Starting at the top of the entries below, set down each line exactly as written, and stop after the line containing "Task: Click the $4.38 value label".

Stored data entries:
:::::

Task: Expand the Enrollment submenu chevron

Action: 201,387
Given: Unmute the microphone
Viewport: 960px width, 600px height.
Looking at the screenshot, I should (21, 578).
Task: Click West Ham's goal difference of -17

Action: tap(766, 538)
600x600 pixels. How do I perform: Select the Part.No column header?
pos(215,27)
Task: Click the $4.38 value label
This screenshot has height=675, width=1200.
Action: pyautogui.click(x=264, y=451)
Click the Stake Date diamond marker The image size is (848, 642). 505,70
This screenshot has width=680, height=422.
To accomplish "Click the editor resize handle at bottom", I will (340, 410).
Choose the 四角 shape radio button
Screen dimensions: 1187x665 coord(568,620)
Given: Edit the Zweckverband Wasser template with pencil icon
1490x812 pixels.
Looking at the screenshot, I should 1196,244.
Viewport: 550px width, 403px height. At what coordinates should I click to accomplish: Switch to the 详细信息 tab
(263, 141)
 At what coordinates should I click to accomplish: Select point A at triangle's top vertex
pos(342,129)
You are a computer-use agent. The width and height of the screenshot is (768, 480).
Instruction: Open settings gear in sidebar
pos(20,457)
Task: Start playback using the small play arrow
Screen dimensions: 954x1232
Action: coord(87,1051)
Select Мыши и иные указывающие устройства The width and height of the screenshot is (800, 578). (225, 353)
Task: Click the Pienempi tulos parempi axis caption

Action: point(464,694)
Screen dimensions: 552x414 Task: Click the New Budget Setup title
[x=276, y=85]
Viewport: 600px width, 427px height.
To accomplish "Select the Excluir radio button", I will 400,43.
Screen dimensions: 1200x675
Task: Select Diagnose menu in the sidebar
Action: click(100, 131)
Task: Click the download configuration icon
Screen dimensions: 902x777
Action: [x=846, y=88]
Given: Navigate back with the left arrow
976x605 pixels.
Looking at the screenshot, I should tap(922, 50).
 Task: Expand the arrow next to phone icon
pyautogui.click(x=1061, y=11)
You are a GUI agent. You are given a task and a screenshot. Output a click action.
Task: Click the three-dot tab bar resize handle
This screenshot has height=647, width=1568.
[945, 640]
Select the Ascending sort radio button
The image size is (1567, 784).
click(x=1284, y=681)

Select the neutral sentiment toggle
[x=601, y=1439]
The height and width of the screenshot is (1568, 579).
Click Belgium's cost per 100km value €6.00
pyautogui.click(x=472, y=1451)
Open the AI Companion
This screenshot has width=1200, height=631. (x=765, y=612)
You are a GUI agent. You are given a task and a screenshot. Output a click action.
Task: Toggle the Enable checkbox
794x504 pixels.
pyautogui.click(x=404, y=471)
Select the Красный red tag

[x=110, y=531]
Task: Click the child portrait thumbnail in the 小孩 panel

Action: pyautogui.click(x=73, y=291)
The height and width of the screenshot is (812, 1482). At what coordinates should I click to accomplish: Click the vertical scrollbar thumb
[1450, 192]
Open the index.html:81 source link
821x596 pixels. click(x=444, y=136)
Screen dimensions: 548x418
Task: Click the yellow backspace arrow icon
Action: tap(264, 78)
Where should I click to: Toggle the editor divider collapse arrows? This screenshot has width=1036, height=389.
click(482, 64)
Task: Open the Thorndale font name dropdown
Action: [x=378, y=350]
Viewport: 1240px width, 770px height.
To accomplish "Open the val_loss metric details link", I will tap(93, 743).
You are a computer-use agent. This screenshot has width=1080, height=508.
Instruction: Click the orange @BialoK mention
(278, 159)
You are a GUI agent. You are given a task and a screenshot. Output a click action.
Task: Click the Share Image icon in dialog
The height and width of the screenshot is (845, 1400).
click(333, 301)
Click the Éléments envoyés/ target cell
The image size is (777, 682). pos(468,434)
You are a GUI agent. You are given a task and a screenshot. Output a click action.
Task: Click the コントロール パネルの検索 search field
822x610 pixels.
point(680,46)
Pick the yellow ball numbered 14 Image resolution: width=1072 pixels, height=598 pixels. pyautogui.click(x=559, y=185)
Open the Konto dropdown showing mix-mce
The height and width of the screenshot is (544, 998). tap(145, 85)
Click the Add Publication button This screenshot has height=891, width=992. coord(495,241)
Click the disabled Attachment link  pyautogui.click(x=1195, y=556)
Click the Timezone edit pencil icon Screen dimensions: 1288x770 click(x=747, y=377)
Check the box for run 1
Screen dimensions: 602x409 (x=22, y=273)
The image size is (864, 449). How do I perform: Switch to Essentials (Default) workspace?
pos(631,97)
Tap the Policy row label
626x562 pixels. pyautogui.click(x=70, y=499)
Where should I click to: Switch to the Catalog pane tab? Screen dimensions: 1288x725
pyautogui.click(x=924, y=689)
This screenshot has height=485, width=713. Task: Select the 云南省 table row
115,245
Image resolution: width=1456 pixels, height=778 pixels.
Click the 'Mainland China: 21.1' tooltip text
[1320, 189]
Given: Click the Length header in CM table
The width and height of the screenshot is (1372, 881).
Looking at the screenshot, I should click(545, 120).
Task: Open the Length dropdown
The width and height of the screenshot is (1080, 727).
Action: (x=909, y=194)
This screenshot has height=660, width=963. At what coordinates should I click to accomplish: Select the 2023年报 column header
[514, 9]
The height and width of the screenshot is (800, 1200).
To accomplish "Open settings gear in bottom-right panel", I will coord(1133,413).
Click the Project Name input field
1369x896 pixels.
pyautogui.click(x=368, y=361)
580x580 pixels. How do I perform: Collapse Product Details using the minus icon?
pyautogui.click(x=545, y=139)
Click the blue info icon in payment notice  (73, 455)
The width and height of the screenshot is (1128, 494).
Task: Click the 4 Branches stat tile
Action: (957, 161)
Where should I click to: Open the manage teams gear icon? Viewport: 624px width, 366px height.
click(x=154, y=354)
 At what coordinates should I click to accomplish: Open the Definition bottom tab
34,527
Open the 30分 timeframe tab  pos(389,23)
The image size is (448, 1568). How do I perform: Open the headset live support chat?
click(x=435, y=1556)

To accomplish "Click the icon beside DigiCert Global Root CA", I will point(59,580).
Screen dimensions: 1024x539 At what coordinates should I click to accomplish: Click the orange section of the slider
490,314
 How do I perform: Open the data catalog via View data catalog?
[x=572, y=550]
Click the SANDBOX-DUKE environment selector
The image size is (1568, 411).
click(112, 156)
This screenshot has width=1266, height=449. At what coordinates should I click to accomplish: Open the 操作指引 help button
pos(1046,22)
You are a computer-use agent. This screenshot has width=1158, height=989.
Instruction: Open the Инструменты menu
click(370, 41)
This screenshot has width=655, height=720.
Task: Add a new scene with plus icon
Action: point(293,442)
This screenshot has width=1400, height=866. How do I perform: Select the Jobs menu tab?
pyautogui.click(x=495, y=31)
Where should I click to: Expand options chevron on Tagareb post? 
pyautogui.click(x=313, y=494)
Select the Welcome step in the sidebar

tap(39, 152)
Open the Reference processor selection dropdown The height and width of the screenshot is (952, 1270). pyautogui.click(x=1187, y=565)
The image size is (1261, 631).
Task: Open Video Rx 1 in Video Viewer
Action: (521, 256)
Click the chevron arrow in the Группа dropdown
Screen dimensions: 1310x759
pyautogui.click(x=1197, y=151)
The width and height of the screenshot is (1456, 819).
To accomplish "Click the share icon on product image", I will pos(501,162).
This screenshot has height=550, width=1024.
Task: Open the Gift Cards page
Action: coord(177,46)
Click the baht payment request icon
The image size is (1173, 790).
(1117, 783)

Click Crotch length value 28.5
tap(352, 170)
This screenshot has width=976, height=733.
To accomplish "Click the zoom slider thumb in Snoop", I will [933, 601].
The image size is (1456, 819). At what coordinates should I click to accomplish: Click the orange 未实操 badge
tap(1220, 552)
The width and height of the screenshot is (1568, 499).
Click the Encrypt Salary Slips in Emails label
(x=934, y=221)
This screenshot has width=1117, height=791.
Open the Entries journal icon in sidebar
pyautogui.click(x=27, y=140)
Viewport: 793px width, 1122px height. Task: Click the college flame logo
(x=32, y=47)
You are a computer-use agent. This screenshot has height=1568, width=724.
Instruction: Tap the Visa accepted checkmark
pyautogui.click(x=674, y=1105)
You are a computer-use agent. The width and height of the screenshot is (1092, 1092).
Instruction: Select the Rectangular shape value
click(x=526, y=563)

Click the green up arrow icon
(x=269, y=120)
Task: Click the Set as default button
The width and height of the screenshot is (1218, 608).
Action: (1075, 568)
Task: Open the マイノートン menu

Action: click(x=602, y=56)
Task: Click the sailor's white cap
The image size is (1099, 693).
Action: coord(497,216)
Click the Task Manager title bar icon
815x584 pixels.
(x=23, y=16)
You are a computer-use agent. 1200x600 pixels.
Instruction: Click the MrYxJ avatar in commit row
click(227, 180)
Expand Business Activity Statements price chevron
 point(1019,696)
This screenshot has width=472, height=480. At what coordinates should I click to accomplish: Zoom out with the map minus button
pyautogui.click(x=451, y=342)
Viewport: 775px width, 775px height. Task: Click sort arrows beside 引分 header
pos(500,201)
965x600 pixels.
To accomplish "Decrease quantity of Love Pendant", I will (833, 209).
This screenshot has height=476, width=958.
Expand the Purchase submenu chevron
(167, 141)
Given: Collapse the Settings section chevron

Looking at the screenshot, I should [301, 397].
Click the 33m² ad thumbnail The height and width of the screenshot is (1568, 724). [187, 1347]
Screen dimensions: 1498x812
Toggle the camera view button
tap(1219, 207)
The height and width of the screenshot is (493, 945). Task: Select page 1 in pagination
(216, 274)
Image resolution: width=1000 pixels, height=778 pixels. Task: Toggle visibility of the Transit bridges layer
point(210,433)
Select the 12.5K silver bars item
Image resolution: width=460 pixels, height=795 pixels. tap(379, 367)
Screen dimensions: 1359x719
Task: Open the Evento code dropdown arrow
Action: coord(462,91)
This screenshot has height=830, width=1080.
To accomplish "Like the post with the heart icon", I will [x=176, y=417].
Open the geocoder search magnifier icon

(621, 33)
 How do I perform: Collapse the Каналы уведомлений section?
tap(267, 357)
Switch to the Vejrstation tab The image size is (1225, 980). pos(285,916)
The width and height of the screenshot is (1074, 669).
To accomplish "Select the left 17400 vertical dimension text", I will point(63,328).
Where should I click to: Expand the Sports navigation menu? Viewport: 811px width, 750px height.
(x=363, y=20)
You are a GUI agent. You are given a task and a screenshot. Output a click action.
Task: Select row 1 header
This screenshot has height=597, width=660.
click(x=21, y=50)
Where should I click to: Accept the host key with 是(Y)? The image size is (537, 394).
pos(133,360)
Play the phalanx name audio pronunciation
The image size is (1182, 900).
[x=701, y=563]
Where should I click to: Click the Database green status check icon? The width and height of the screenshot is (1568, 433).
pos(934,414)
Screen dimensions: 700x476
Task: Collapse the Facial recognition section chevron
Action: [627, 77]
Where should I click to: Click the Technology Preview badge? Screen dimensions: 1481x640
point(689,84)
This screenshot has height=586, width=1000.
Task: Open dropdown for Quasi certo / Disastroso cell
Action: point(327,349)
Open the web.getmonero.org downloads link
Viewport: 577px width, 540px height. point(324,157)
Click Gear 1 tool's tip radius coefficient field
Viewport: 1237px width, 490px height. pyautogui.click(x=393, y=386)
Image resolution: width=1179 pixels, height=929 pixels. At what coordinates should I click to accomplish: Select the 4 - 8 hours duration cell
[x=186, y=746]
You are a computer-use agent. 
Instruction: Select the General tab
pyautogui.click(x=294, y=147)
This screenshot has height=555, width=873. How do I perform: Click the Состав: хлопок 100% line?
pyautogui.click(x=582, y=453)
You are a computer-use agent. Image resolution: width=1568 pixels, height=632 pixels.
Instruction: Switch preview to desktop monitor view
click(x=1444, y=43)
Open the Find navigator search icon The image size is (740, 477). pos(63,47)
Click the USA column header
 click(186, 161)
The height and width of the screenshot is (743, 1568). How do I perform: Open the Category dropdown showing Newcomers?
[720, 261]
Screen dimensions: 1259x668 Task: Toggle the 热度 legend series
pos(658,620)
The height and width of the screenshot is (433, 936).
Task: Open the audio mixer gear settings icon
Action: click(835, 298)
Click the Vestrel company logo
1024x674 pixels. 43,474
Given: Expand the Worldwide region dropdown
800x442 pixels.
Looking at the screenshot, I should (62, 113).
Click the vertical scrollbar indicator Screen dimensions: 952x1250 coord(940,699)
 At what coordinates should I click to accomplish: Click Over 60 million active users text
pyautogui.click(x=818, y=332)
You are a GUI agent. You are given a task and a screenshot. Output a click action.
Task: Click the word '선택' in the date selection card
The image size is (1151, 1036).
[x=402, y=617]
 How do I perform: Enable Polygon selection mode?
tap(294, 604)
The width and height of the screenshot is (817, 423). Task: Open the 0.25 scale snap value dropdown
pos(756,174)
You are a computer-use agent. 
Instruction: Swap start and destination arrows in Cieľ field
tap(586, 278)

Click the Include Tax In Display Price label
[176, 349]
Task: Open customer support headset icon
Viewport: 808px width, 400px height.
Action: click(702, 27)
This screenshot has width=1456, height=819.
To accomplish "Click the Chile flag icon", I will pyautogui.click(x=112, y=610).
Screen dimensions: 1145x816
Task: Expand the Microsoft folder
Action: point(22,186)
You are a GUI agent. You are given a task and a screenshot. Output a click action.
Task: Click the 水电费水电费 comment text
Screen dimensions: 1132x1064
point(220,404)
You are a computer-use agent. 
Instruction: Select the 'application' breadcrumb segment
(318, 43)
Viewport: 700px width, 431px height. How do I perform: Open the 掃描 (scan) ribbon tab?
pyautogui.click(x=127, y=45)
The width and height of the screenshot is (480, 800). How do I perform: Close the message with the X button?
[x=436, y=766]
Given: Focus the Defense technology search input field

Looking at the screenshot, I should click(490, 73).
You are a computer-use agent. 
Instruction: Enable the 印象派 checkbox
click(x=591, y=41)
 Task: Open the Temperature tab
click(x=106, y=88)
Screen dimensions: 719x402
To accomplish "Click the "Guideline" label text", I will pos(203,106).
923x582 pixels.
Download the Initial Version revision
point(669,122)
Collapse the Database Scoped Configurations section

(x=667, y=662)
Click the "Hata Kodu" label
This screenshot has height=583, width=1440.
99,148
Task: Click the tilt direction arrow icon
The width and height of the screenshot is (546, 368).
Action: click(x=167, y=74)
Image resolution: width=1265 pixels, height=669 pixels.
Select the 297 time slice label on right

:::::

SOLUTION TO THE PROBLEM:
Task: Expand the Enrollment submenu chevron

Action: 201,387
Given: Unmute the microphone
Viewport: 960px width, 600px height.
Looking at the screenshot, I should (21, 578).
Task: Click West Ham's goal difference of -17

Action: tap(766, 538)
600x600 pixels. How do I perform: Select the Part.No column header?
pos(215,27)
Task: Click the $4.38 value label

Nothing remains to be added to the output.